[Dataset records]

━━━━━━━━━━━━━━━━━━━━━━━━━━━━━━

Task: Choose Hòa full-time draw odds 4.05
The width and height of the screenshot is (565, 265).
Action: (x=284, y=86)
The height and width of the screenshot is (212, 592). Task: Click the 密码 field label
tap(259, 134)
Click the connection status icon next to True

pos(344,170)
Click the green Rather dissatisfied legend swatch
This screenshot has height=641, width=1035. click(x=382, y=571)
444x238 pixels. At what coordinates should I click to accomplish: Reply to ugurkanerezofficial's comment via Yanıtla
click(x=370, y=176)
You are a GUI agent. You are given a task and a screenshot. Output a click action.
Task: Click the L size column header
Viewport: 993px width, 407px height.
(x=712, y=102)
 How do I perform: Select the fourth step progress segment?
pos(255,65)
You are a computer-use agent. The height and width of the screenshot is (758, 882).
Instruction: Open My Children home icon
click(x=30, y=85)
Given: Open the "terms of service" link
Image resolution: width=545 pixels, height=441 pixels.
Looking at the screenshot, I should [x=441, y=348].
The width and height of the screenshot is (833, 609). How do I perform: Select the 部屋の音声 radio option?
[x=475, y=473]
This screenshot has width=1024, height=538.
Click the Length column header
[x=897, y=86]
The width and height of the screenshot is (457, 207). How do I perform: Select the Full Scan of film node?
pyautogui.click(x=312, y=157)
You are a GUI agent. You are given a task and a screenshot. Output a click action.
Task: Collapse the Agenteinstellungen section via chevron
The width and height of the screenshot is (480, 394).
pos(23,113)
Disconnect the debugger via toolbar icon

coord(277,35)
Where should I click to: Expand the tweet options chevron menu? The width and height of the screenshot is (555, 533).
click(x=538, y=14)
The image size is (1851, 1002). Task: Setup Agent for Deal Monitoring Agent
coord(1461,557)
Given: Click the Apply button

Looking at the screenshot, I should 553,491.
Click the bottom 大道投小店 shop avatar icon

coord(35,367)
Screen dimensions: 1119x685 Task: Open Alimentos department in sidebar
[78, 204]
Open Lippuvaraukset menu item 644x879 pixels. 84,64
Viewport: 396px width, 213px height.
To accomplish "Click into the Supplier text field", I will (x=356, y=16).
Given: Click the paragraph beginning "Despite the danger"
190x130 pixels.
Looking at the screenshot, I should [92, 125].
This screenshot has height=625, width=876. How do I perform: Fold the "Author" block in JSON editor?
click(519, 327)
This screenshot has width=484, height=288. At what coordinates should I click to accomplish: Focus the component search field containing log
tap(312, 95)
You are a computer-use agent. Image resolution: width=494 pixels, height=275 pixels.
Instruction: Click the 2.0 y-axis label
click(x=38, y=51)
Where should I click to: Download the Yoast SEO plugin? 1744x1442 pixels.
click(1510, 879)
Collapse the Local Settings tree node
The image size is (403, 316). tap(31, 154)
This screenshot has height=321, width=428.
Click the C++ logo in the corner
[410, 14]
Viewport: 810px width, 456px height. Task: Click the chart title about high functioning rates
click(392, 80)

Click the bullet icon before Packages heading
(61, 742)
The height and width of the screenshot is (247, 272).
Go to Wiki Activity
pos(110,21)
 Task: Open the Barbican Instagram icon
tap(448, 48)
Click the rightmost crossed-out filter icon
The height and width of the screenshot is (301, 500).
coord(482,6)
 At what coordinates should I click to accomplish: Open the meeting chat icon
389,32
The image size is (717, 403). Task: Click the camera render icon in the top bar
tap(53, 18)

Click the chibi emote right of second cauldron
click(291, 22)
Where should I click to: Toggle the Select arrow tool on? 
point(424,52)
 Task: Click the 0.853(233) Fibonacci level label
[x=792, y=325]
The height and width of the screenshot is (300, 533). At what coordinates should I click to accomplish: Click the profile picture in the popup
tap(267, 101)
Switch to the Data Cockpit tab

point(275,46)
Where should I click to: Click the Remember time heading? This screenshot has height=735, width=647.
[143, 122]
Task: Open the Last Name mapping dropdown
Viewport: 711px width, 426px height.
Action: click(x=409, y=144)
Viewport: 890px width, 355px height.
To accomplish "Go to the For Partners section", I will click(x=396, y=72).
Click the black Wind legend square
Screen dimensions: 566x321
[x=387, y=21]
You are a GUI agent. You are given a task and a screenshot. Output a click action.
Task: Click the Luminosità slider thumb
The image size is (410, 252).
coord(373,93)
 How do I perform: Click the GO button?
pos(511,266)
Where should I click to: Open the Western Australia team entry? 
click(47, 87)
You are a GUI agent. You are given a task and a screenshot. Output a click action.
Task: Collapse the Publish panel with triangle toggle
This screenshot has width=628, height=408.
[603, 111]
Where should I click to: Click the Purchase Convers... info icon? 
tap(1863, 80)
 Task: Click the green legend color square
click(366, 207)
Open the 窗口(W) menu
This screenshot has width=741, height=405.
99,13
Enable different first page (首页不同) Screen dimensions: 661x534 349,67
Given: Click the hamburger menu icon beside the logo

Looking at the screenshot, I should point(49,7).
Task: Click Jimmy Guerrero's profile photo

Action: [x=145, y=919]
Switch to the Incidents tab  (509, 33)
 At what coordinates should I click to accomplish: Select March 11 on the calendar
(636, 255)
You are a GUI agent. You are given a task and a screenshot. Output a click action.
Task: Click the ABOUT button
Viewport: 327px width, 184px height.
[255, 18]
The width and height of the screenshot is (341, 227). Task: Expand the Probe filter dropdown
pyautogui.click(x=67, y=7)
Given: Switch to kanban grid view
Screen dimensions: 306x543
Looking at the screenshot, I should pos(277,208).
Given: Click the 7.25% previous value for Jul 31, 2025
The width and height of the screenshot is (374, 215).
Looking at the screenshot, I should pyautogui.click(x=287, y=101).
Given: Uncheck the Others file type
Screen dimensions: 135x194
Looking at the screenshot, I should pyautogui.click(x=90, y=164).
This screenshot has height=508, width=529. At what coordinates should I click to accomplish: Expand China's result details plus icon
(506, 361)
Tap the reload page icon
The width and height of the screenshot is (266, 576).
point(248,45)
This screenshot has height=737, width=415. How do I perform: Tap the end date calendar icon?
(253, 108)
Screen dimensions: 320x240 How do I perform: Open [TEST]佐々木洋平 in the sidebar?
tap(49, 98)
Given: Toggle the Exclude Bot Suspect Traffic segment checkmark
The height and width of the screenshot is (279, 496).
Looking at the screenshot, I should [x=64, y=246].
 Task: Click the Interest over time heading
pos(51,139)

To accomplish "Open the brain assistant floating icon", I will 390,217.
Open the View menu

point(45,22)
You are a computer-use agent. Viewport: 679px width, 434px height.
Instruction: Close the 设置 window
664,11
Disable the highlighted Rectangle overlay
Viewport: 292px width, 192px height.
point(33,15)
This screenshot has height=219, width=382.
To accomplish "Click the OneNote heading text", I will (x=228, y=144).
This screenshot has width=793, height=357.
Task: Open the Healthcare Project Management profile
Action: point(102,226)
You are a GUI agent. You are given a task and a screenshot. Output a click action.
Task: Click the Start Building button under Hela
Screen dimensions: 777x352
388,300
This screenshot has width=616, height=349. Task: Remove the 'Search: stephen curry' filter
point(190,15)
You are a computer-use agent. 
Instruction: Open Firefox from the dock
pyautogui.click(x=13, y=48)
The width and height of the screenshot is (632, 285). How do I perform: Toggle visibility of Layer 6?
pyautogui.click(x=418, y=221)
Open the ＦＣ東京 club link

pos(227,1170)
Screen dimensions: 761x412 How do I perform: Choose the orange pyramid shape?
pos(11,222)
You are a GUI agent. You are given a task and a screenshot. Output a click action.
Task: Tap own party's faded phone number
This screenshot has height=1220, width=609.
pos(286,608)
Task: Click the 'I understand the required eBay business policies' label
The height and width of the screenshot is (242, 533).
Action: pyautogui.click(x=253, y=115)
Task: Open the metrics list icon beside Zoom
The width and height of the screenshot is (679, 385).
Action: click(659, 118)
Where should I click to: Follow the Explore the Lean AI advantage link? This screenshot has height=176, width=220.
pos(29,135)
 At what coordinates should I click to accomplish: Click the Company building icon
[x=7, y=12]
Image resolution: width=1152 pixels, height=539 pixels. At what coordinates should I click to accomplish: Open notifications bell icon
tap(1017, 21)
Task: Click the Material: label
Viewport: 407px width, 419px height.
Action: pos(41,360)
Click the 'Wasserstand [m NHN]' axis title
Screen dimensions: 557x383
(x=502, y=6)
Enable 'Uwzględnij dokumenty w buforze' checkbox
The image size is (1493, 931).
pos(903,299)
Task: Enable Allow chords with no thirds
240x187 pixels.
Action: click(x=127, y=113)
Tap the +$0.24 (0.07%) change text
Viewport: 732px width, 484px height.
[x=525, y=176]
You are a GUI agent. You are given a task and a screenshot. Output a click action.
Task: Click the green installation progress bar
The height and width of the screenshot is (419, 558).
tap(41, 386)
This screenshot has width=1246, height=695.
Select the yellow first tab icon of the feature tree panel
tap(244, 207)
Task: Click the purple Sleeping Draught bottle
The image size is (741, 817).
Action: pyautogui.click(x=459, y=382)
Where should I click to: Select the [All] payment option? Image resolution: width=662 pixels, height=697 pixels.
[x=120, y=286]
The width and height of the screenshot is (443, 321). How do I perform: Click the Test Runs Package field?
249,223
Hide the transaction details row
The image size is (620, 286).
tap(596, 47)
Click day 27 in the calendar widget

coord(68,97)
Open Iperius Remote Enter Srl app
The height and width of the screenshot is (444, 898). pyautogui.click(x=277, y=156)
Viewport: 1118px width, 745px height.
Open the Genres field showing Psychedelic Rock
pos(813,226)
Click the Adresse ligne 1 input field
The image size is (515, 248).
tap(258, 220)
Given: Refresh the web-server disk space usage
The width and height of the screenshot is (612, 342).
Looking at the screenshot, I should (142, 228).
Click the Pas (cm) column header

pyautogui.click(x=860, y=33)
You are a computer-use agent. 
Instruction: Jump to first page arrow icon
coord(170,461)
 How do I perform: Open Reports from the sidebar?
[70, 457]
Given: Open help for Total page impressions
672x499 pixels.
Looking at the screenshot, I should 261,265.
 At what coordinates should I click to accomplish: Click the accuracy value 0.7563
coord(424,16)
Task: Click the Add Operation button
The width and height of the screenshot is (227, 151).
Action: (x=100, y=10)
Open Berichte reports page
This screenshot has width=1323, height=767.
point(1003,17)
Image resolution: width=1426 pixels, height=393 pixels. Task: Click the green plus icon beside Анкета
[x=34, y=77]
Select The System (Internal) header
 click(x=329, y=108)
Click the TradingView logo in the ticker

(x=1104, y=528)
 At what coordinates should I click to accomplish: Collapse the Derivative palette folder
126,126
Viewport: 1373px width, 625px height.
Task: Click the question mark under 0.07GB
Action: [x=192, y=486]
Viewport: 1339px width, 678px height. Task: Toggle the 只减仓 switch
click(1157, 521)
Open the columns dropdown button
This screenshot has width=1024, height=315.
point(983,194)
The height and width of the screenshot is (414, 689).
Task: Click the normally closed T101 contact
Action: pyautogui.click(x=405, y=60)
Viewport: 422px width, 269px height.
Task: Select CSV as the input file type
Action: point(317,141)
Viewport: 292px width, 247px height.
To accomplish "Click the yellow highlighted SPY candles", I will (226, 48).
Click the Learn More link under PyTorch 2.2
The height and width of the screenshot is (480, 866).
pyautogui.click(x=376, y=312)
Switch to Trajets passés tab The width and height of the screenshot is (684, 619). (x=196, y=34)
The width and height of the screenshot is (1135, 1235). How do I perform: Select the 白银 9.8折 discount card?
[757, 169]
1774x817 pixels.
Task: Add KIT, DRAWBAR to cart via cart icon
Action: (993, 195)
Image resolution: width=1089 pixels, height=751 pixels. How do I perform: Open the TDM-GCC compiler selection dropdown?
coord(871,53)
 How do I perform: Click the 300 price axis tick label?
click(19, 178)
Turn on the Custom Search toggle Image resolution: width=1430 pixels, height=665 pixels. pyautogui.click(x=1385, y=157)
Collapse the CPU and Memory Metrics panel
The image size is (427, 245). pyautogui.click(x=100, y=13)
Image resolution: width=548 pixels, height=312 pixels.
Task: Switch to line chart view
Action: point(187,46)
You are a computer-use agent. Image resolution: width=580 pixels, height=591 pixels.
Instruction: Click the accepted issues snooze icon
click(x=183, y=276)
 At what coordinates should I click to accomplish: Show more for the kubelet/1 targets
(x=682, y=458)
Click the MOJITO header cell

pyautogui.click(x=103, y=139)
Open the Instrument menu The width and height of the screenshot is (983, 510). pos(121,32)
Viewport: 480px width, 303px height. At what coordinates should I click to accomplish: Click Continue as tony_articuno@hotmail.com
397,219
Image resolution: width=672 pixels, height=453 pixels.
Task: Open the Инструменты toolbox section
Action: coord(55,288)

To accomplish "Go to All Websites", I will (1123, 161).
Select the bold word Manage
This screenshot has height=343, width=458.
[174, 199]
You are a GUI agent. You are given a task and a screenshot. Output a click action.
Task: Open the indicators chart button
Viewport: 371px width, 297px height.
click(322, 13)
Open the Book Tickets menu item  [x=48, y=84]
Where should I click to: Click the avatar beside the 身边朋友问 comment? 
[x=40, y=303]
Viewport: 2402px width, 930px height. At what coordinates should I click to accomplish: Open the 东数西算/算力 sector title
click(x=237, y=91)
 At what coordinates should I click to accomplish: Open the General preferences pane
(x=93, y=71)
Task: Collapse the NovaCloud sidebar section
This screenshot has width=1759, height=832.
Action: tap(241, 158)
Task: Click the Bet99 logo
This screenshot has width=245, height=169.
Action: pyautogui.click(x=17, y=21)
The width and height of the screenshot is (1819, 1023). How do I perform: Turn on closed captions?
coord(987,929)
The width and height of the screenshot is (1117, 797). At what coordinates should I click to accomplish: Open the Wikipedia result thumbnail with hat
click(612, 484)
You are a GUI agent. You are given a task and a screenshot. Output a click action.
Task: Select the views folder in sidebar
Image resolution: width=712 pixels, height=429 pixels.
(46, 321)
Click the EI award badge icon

━━━━━━━━━━━━━━━━━━━━━━━━━━━━━━

**Given problem**: Edit the part of the material that opens with the line containing "You are a computer-use agent. Image resolution: width=494" and closes with the line containing "tap(448, 48)", changing "Local Settings" to "Global Settings" and leaving all else unchanged. Give only those lines.

**Answer in full**:
You are a computer-use agent. Image resolution: width=494 pixels, height=275 pixels.
Instruction: Click the 2.0 y-axis label
click(x=38, y=51)
Where should I click to: Download the Yoast SEO plugin? 1744x1442 pixels.
click(1510, 879)
Collapse the Global Settings tree node
The image size is (403, 316). tap(31, 154)
This screenshot has height=321, width=428.
Click the C++ logo in the corner
[410, 14]
Viewport: 810px width, 456px height. Task: Click the chart title about high functioning rates
click(392, 80)

Click the bullet icon before Packages heading
(61, 742)
The height and width of the screenshot is (247, 272).
Go to Wiki Activity
pos(110,21)
 Task: Open the Barbican Instagram icon
tap(448, 48)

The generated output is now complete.